▶ _Source text_:
──────────────────────────────

I came clean around Another Mother Runner, and the responses were full of love and support. “Tears are pouring down my face in sympathy and empathy,” wrote one reader, “Sympathy because I know how much the loss of this dear lifetime companion means to you; empathy because I fear I’m on that path as well.” At expos and retreats, I threw all my energy into cheering and making clever race posters, then drooled on myself on the plane home. I was so tired, I felt like I’d run myself.
On blog posts and in podcasts, I started calling myself an athlete, a more forgiving, encompassing term than runner. That put some salve on my stinging imposter syndrome and helped me shift my perspective on my body. My quads were still defined; my glutes were still powerful, even if they were dead as far as running was concerned; and my mind still craved the satisfaction of training for, then executing a big goal.
In 2018, continuing to step slowly into the transition, I took the focus (mostly) off running. In June, I hiked from South Rim to the North Rim in the Grand Canyon with two pals. The camaraderie of training and the chatter through the long day dulled the fact that I once dreamed of running the same route. Two months later, another friend and I competed in SwimRun Casco Bay, a hybrid which alternates between swimming and running segments. I prepared minimally for the runs, which totaled about 13 miles. On the ferry over to the island start, I traced diamonds around my knees with KT tape—my body felt like a house of cards at that point—and during the race, I gritted and hobbled but still had a blast. Afterward, though, everything ached, and my hamstring swelled bigger than it ever had. Got it, Universe: 13 miles in one day—and likely in one week—was too ambitious.

──────────────────────────────

▶ _Exercise data_:
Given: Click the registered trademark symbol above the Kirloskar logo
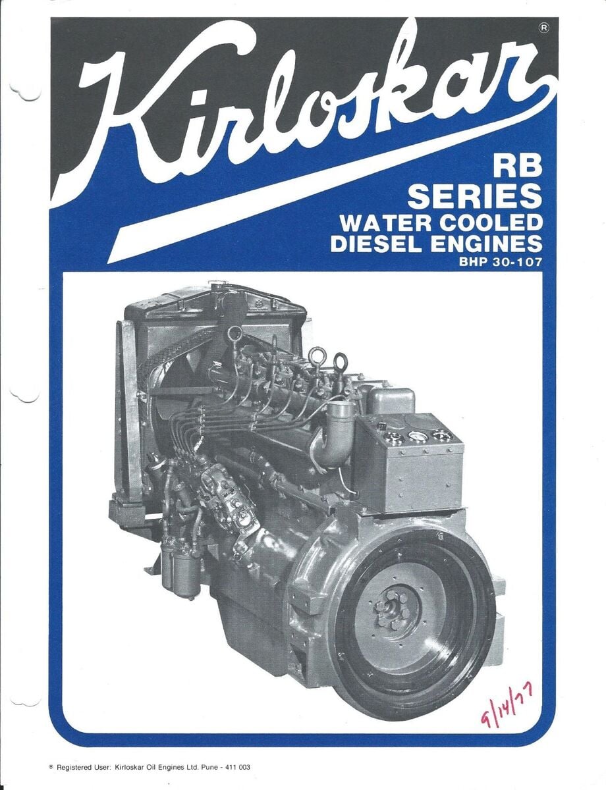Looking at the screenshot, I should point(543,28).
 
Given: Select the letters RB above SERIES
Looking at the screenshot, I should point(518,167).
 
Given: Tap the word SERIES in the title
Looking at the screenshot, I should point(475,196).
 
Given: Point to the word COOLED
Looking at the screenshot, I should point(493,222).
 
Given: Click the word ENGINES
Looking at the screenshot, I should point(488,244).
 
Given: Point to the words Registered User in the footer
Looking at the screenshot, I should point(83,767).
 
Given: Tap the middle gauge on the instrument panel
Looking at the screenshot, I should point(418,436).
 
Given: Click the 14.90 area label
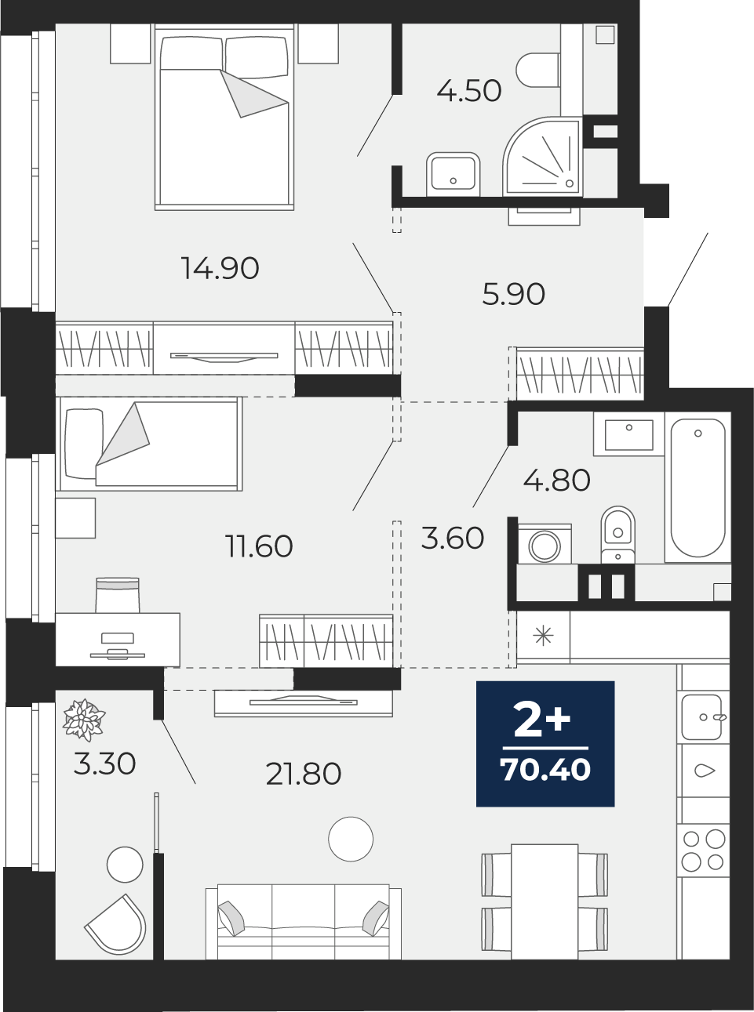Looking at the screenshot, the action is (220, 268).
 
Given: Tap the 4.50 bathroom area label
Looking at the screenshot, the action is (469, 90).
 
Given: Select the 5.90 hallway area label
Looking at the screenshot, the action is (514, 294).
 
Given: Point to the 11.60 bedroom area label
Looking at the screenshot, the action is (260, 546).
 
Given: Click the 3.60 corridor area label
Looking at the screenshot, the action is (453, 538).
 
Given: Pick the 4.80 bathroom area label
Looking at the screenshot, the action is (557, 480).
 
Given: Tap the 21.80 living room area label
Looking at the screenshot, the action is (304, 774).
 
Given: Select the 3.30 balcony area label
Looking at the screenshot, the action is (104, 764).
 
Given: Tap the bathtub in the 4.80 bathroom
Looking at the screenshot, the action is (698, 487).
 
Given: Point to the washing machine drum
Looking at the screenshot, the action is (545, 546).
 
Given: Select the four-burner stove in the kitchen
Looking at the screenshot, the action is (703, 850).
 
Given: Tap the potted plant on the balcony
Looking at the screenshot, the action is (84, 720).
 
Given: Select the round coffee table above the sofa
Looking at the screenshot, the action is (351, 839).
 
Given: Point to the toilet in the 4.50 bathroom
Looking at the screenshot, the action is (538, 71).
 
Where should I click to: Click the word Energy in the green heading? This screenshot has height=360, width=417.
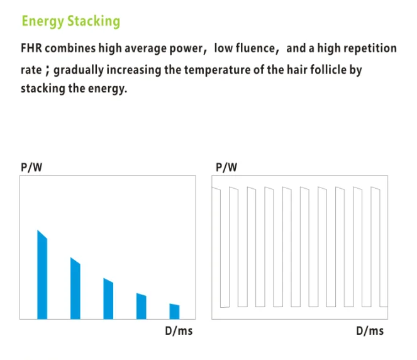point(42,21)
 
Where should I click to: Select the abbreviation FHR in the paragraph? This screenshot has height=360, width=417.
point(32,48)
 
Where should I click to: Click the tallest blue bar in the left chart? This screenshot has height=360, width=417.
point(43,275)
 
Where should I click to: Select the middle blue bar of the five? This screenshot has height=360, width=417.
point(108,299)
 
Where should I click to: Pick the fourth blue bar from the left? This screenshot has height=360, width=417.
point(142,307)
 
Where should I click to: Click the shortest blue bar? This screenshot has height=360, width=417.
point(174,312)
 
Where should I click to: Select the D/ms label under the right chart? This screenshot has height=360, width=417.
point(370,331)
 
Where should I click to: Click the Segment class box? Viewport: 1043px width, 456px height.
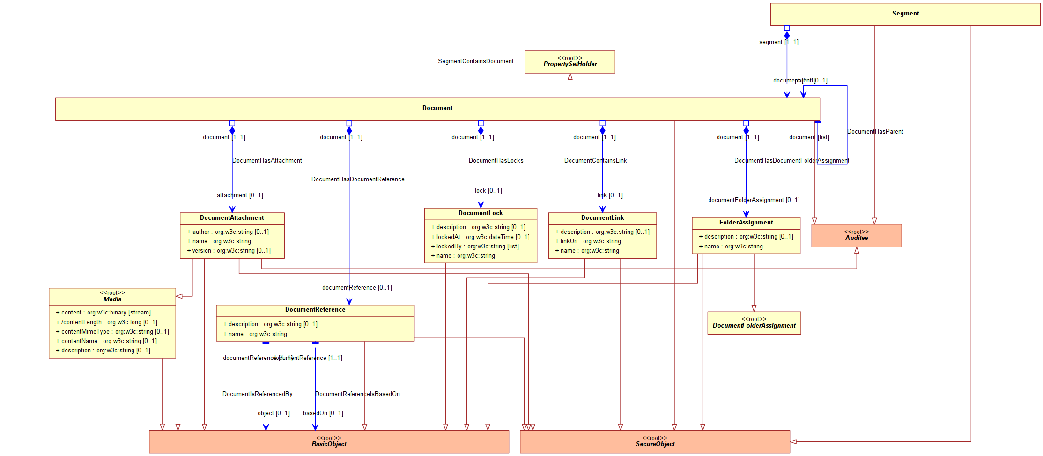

──────────────────────────────

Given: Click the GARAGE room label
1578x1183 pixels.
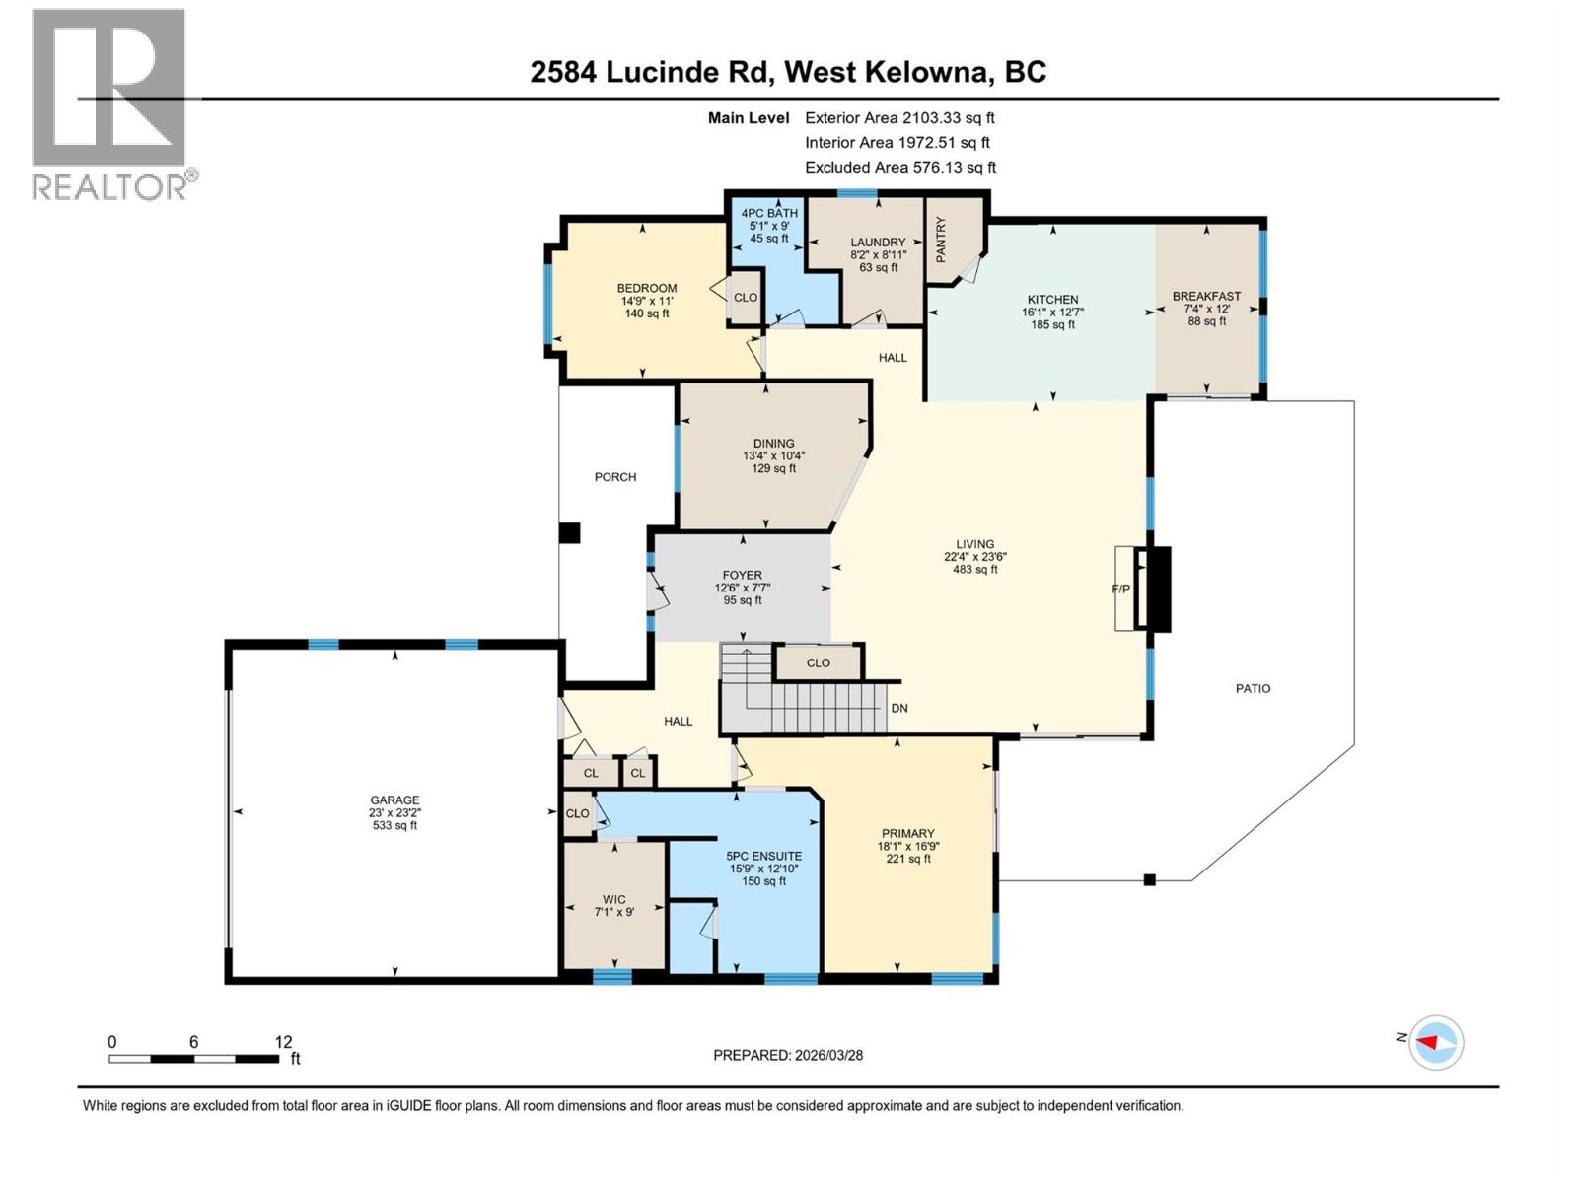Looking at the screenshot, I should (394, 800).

──────────────────────────────

▶ _Action item 1_: In the passage about stepping back from running, roughly how many miles did the running segments of SwimRun Casco Bay total?
▶ _Action item 2_: Carry on the passage about stepping back from running, starting after its final sentence.

▶ _Response 1_: About 13 miles.

▶ _Response 2_:
A mere 18 months after the consider-not-running diagnosis, I was finally at peace and pain-free enough to create my run-forever plan. Two easy runs a week would fill my cup, I thought, without crossing back into dangerous physical territory. Mentally, things were solid. I was metta to all the runners on the High Line Canal, even to cross-country teams that swallowed me up like I was standing still. Lulled by the sound of my feet swiping the gravel, I didn’t daydream about a comeback or even a charity 5K. I paid attention, soaking up details from my nostrils turning cold from crisp air to the pleasure brewing from self-induced effort.
Physically, the situation, while not totally healthy, wasn’t dire. My hamstring typically started groaning around 20 minutes, so I often ran/walked the last 10 minutes. Good enough, I told myself, repeating a mantra I’d often use around Another Mother Runner when we talked about adjusting perfectionist tendencies when life got too chaotic. If the workout has eight intervals, six is good enough. If I really should consider not running anymore, 60 minutes a week is good enough.
Until one day in January of 2020, a good enough run just didn’t hold my interest anymore. As I finished my Final Run, I didn’t have some great epiphany that I was finally calm, content, and confident enough to be done. I just sensed that I was, and I also realized this: I couldn’t have arrived at that spot without running thousands of miles first.